KR20210028029A - Smart abutment having inhenced lasting force - Google Patents

Abstract

The present invention relates to a smart abutment for implants with improved retention capable of providing excellent retention by comprising a joint portion of a prosthesis and the abutment in a specific structure.

Description

Smart abutment for implants with improved retention {SMART ABUTMENT HAVING INHENCED LASTING FORCE}

The present invention relates to a smart abutment for an implant with improved holding power, and more particularly, by configuring a joint portion of the abutment and a prosthesis in a specific structure to fundamentally prevent the flow of the prosthesis and increase the maintenance of the crown.
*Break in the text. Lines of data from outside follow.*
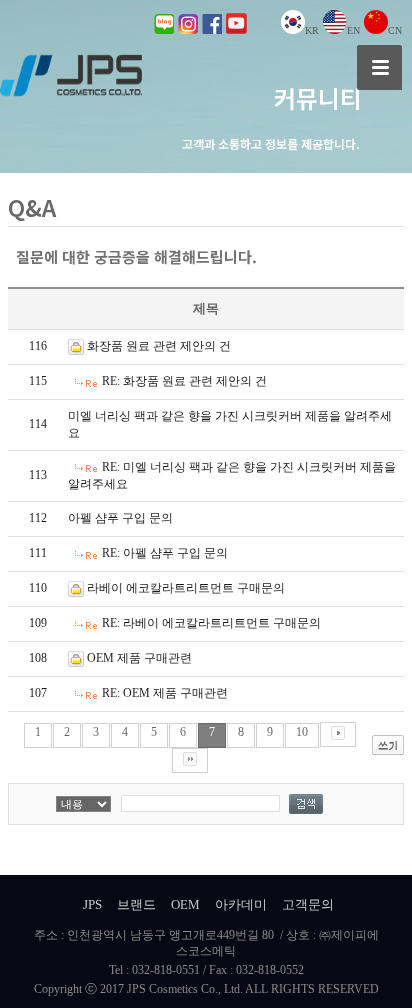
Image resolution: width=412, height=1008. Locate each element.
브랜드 (136, 904)
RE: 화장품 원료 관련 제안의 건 (184, 381)
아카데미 (241, 904)
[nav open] (379, 67)
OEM (185, 904)
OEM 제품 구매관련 (139, 658)
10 (302, 732)
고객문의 (308, 904)
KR (312, 30)
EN (353, 30)
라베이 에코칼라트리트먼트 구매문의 (186, 588)
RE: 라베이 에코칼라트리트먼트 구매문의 (211, 623)
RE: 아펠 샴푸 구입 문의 (165, 553)
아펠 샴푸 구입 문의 (120, 518)
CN (395, 30)
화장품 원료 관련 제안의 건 (159, 346)
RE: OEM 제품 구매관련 (165, 693)
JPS (92, 904)
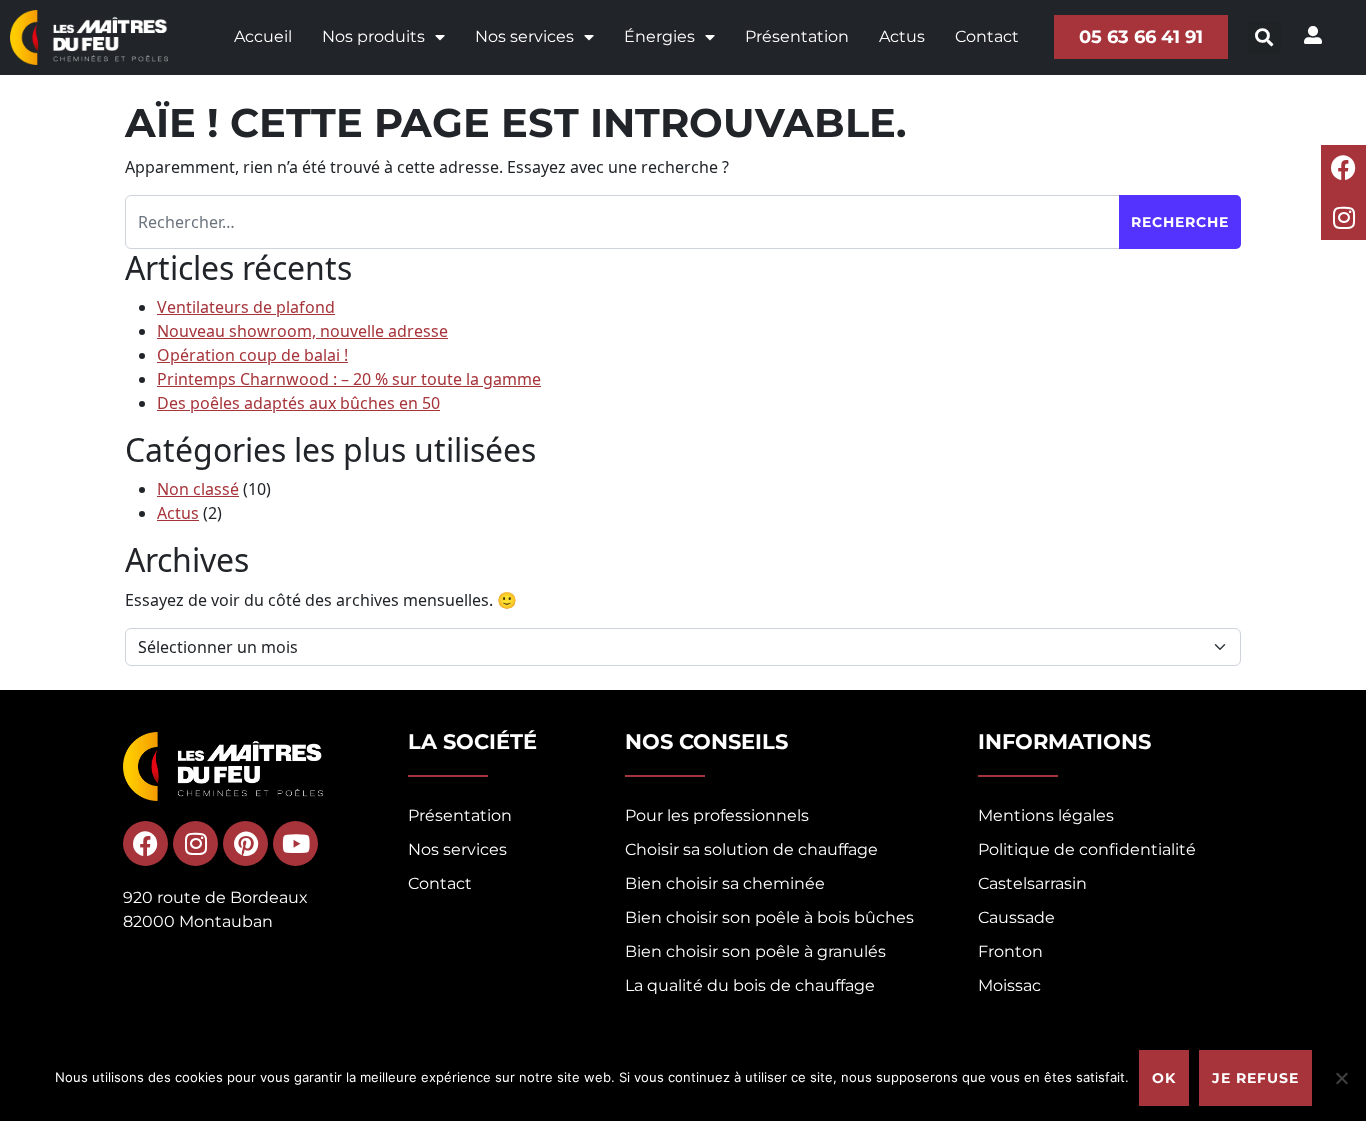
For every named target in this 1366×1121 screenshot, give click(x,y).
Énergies (659, 36)
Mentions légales (1046, 815)
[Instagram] (1343, 217)
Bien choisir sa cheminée (725, 883)
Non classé (198, 489)
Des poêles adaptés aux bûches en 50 (298, 403)
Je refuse (1255, 1078)
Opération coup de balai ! (252, 355)
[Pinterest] (245, 843)
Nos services (524, 36)
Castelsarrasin (1032, 883)
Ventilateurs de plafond (246, 307)
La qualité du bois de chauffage (750, 985)
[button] (1264, 37)
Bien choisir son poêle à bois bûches (769, 917)
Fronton (1010, 951)
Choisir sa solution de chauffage (751, 849)
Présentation (797, 36)
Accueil (263, 36)
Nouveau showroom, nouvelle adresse (302, 331)
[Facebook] (1343, 167)
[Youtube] (295, 843)
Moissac (1009, 985)
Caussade (1016, 917)
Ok (1164, 1078)
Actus (902, 36)
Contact (987, 36)
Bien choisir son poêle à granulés (755, 951)
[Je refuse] (1341, 1078)
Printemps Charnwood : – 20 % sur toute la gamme (349, 379)
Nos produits (373, 36)
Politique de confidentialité (1087, 849)
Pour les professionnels (717, 815)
The present invention relates to a smart prosthesis assembly for implants with improved retention that can reduce the discomfort of the patient by reducing the dropout phenomenon and greatly reduce the time required for the manufacturing process of the prosthesis.

In general, an implant is a fixture that is placed in the alveolar bone and serves as the root of the tooth, a tooth-shaped crown that is artificially made to harmonize with the surrounding teeth, and a crown and a fixture by combining a bolt It consists of an abutment that interconnects each other, and the structure and composition of the above implants are somewhat different depending on the technology of a medical equipment specialist.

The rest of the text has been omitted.